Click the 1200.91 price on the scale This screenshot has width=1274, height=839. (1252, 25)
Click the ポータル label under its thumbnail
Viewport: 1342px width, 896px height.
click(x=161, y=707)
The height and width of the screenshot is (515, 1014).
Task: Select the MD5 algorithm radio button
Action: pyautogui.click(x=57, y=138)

**Exercise objective**
Each record must be reproduced exactly. Keep every one.

**Exercise result**
Click the 1200.91 price on the scale This screenshot has width=1274, height=839. (1252, 25)
Click the ポータル label under its thumbnail
Viewport: 1342px width, 896px height.
click(x=161, y=707)
The height and width of the screenshot is (515, 1014).
Task: Select the MD5 algorithm radio button
Action: pyautogui.click(x=57, y=138)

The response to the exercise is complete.